What is being asked:
Only the lines below from the one containing "Screen dimensions: 720x405" through the last line should be set down, exactly as written and with no pictures.

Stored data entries
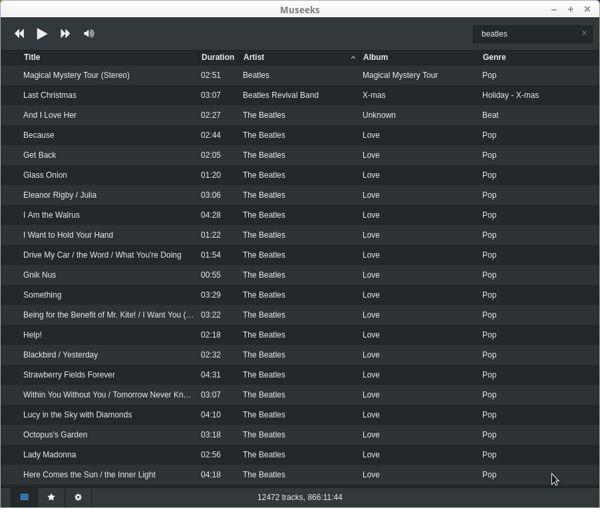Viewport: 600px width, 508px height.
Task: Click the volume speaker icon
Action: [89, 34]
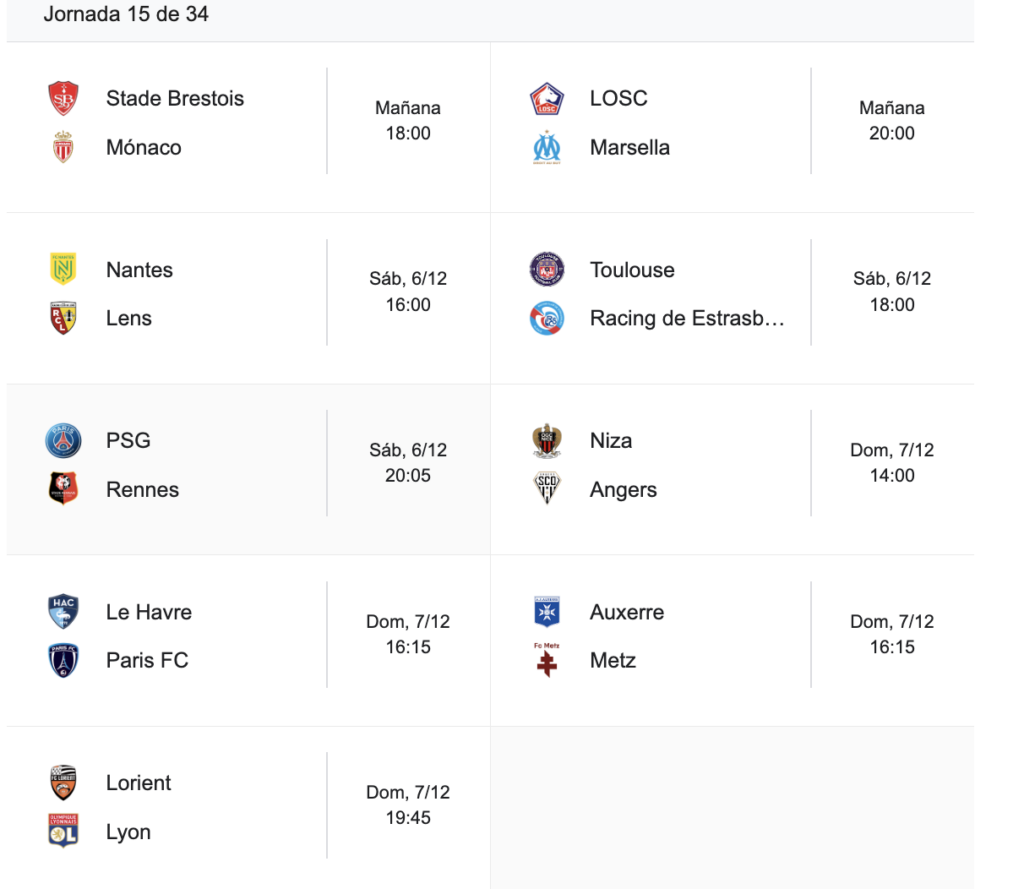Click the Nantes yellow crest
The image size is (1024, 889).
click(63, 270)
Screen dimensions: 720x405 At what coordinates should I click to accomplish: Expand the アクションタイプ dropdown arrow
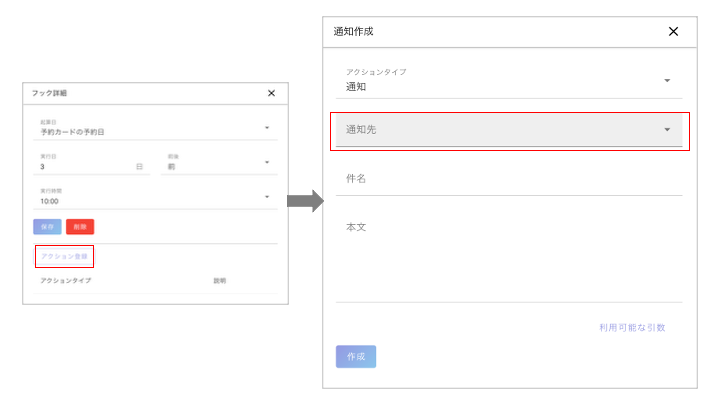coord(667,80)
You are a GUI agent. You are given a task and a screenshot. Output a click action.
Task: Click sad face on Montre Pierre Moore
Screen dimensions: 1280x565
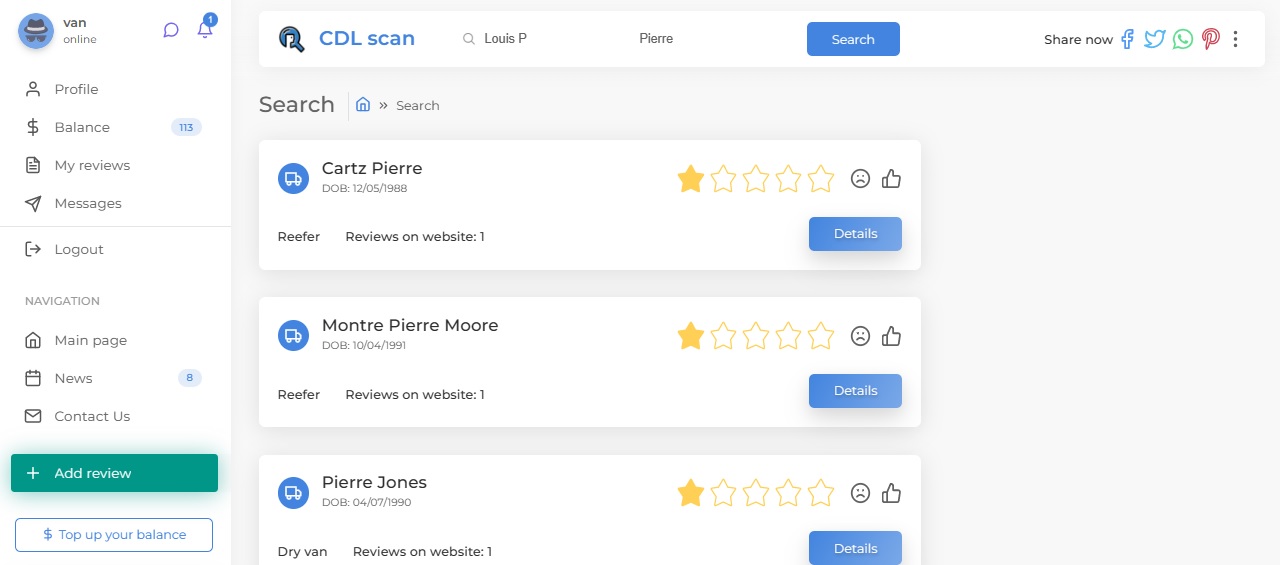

Problem solution:
Screen dimensions: 720x405 At what coordinates should I click to accomplish: Expand the アクションタイプ dropdown arrow
coord(667,80)
You are a GUI agent. You are given a task and a screenshot. Output a click action.
Task: Click sad face on Montre Pierre Moore
Screen dimensions: 1280x565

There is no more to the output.